Gertrude: Mole Killer
The chicken seems quite insistent that I blog about her. Please, let me indulge my chicken...
Last night about 8ish Isabel went outside to complete the task Matt & Dan have termed "chicken wrangling". Apparently Gertrude is not easy to catch if she doesn't know you. While Izzy & I have little problem and Zoli simply has to appear outside and the chicken is drawn to him like a feathery magnet; It seems that Whilst they were in charge, at various time this summer; Matt and poor Dan (my "good" college age son) had a hell of a time bringing her poultry ass back in at night. She apparently has no fear of raccoons or coyotes, both of which we know full well are in close proximity, and she prefers to "hide" and laugh at the silly humans trying their best to protect her. So, last night was a perfectly ordinary Weds. night and starting to get darker and Iz took it upon herself to "tuck in" her beloved chicken.
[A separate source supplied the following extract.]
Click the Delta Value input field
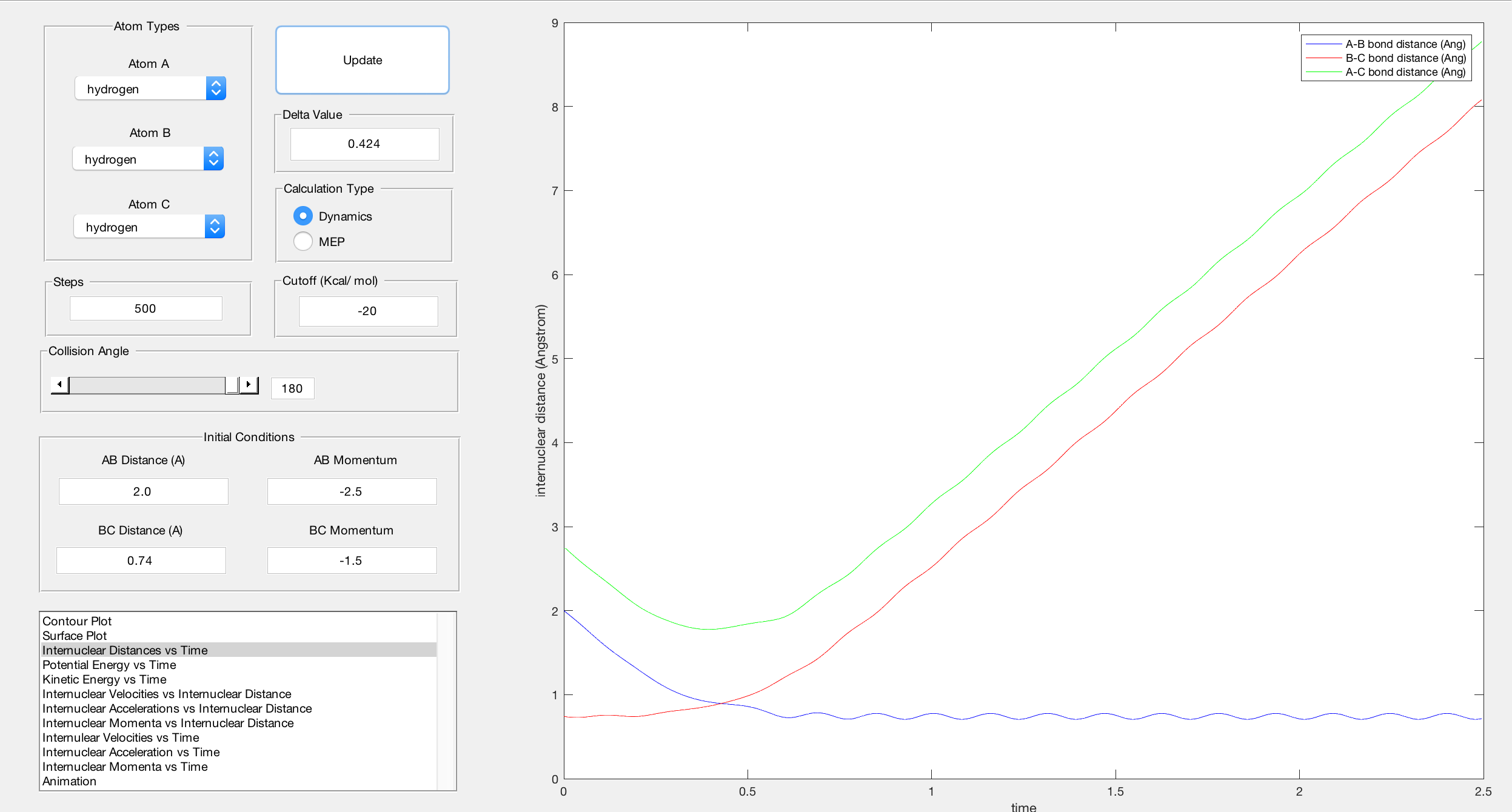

About five minutes into the expected routine (it usually takes a second to find her) we hear Isabel's voice has gone up an octave or two and has that tense tone--"Daaaaad" her voice cuts in through the dining room window. "I need somebody tall." The alarm in her voice roused us all from our DVR/Daily Show haze and we quickly emerged onto the back porch. The chicken has been known to chide Izzy (or myself) in our tardy habits by ensconcing herself on the cushioned furniture of the back porch if she feels it is time to bed down for the night. After we wander around the yard clucking and "here chicken-ing" somebody will notice she is sitting there, smugly snuggled on the bench or nestled into a chair cushion. The world's most spoiled chicken. HOWEVER! last night she was not perched on the rail (in order to peek in the windows), nor was she contentedly snoozing on the lawn chair--no dear one, Gertrude had in fact perched herself on the banner of fairy flags, (similar to Tibetan prayer flags) we have strung across the back porch. There she was swinging like grade schooler at recess, perfectly happy--except Iz couldn't reach her and Isabel was pretty sure Gertrude was going to fall. I was laughing so hard, and quite sure that if I took the time to swap out the lens I would miss the moment--but I did get some shots, blurry tho they are-- Zoli was adamant that I blog about it immediately. But I am not about to be told what to do by a 13 year old nor a chicken. I ignored that advice...
Until today...
When- as I was unloading groceries, I noticed Gertrude was quite busy flipping something floppy around the yard. Now generally she is all over largeish bugs, fat bumblebees and grasshoppers etc, and that seems quite normal. You may recall our adventure with the tomato worm that recently attacked me-- and you might if you are a true believer; you will certainly remember the day she got her FIRST Toad. She has since gotten several toads, but this afternoon she has branched out into the mammalian realm and had indeed procured herself a tiny mole! NOW we have something to write about! It was about three inches long and missing most of its entrails. My vicious mole killing chicken. Free range has a whole new meaning!